Maria Bonita closed; however, the customers refused to leave. Itzel says, "Our customers really didn't let us go, but the only way we could continue what we'd started was to go on wheels. So, we acquired our first food truck right in 2011, and in 2014 we acquired our second food truck."
A new brick and mortar was sought to serve sit-down diners and to prep-host catering gigs. Thus, the former Sizzler site became the new Maria Bonita in 2015.
"Same food, same concept, just bigger," says Itzel.
They opened it with help from the Nebraska Enterprise Fund. With Miguel recuperating in Mexico, Miriam wants it to be like coming to the Lopez casa for "a home-cooked family meal," adding, "The kitchen is the home of the home."
"These are dishes my mom will cook at home," Itzel says. "Everything my mom does she makes with love. Mom wants to see tables full of families enjoying a good dinner. That's something we grew up with. Every Sunday after church we come and enjoy our own food here."
Miriam says she doesn't use "complicated recipes, processes, and ingredients," adding, "This is very different—this is simple food the way I remember when I was a kid. My memories are all about food—about my mom all the time cooking for everybody."

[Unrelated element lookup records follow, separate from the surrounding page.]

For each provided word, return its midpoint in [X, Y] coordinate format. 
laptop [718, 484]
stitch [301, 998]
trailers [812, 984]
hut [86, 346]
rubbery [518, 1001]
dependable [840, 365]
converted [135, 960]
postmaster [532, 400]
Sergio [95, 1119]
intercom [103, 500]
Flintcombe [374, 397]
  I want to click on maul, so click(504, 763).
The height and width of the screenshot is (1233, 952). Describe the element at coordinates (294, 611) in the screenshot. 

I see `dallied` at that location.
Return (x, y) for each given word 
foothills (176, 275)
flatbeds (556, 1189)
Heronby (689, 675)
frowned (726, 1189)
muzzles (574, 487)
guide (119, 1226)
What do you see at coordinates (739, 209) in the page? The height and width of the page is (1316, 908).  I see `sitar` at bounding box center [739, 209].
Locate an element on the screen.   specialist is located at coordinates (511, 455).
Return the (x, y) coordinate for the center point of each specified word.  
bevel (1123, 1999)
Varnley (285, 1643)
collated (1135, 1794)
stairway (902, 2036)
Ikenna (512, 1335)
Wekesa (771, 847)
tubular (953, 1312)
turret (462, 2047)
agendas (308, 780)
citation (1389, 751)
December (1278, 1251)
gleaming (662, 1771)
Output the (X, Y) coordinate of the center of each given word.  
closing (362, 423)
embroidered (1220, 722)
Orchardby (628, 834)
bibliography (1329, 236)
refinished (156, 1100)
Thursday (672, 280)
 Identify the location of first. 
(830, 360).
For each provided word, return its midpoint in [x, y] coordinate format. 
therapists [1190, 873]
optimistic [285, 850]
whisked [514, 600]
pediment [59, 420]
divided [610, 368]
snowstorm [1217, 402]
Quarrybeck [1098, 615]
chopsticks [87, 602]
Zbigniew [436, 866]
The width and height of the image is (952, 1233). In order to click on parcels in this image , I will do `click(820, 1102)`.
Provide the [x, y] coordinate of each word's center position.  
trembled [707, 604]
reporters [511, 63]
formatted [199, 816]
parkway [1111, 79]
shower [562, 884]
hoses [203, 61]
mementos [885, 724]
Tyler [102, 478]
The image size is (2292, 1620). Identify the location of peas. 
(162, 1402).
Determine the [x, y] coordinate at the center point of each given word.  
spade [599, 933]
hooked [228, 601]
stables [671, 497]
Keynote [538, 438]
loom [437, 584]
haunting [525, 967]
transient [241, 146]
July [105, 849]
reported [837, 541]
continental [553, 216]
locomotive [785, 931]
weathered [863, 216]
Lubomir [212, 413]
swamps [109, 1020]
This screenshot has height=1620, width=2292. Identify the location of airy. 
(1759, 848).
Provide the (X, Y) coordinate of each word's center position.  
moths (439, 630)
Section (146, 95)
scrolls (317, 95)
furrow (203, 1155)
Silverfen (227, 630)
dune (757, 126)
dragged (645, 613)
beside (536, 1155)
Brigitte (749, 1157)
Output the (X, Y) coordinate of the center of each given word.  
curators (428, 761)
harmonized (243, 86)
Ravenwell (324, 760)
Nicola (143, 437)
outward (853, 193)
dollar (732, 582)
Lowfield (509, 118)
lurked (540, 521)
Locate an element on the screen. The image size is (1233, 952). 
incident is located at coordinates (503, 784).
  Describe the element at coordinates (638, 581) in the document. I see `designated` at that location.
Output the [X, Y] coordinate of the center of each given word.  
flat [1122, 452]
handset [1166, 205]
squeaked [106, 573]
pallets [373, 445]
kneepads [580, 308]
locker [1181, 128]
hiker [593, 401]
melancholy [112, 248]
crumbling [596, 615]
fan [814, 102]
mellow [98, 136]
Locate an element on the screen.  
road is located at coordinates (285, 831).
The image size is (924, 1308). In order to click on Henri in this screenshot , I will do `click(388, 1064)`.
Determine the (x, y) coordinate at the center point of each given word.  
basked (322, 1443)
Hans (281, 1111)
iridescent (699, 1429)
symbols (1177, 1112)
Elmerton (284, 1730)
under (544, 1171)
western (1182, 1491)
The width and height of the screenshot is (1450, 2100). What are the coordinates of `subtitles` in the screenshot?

She inherited her mom's cooking talent, and her folks paid for culinary training. She worked as a line cook in Mexico and America. "All the time I was learning—I learned a lot." Even though the hours are long, she finds joy. "All the time people ask me, why you work so hard? But I don't feel like I'm working. It's special—that's the difference. They think it's for the money, but it's not for the money. It's passion. I love this. It's my dream."
Miriam's college-educated daughters have jobs and lives of their own, and she wants them to be successful.
"It's my faith for them. Happiness is everything."
"We move by faith in our family," says Itzel. "We're just hard working women. All we have to do is just follow that."
Itzel says she admires her mother's "consistency and perseverance" and how "she molds the family to the same mission."
“We’re a good team, each with different roles and strengths, all of us guided by Mom and her passion for food."
Mother and daughter are "proud" their family of "Mexican transplants and language learners" has come so far here.
A rotating traditional Mexican buffet is served daily from 11 a.m. to 2 p.m.